LANGHORNE SLIM  "Langhorne Slim"
   (2008 )

Dopo tre anni di attesa dal primo bellissimo e pluripremiato full lenght “When the sun’s gone down”, interrotti solo da un e.p., arriva il nuovo, omonimo disco di Langhorne Slim, una delle migliori promesse tra quanti si ricollegavano, idealmente e musicalmente, al ‘prewar folk’. Nulla cambia nell’ispirazione, basata ancora su una variopinta girandola di folk, country, bluegrass, blues, sapori agresti che tanto erano piaciuti al pubblico folk dell’ultima ora e ai fans di Devendra Banhart, e di quei bozzetti e del piglio sbarazzino che avevano fatto saltare in piedi anche il pubblico indie. Ma il lo-fi estremo degli esordi si è trasformato in un songwriting classico in cui la riflessività della ballad tende ad avere il sopravvento sui fantasiosi saltelli hillbilly e bluegrass, gli arrangiamenti a diversificarsi fortemente e la capacità di coinvolgimento del pubblico ad accentuarsi.
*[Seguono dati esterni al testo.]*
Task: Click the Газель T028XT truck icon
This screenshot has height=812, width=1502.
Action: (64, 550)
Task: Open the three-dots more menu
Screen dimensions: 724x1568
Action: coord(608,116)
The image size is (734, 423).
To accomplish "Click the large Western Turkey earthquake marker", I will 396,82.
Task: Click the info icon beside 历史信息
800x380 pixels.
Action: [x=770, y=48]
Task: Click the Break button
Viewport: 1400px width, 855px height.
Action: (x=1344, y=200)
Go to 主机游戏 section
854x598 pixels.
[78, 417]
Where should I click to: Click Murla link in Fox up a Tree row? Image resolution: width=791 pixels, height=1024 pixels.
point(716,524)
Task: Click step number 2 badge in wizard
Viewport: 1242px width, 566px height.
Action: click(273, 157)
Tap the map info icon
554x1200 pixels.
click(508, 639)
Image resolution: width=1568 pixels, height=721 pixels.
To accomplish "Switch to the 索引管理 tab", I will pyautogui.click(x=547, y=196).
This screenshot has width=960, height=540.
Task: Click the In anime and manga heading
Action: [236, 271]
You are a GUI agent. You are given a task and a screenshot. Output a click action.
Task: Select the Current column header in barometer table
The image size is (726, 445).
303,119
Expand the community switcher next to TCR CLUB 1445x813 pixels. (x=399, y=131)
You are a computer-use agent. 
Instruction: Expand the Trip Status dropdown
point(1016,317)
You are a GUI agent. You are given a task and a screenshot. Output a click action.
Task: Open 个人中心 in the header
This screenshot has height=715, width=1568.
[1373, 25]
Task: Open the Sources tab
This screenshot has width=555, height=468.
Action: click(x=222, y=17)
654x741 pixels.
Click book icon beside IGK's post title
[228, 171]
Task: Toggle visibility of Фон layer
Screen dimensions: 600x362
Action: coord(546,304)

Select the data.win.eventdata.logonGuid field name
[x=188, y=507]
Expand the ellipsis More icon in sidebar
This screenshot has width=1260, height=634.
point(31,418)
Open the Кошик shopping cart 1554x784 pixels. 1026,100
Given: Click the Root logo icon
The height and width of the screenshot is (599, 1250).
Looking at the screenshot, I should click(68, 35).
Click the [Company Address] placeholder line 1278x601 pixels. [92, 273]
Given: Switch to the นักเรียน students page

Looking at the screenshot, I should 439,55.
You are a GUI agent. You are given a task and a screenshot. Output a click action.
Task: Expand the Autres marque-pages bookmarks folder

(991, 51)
Il ventottenne folksinger americano (al secolo Sean Scolnick) ha fatto un disco senza tentare di bissare il successo di “When the sun’s gone down”, senza sfruttare le altisonanti etichette che in molti gli avevano affibbiato solo tre anni fa: sono le canzoni a dare la misura della forza di Slim, svagate, leggere e divertenti, che non lasciano un attimo di tregua anche quando adombrano una vena di sottile malinconia che sembra pescare vita nel profondo, tra sedimenti, scarti e radici. Una brillantissima riconversione del suono dei Violent Femmes, il cui spirito aleggia non solo nel suono ma anche nella carne (il batterista di Slim, Mariachi De Lorenzo, è figlio di Victor, batterista dei Femmes). Un talento raro quello di Langhorne Slim, la sua musica è una delle (migliori) strade possibili che la musica tradizionale americana possa prendere per rinnovarsi rimanendo fedele al solco delle propria tradizione.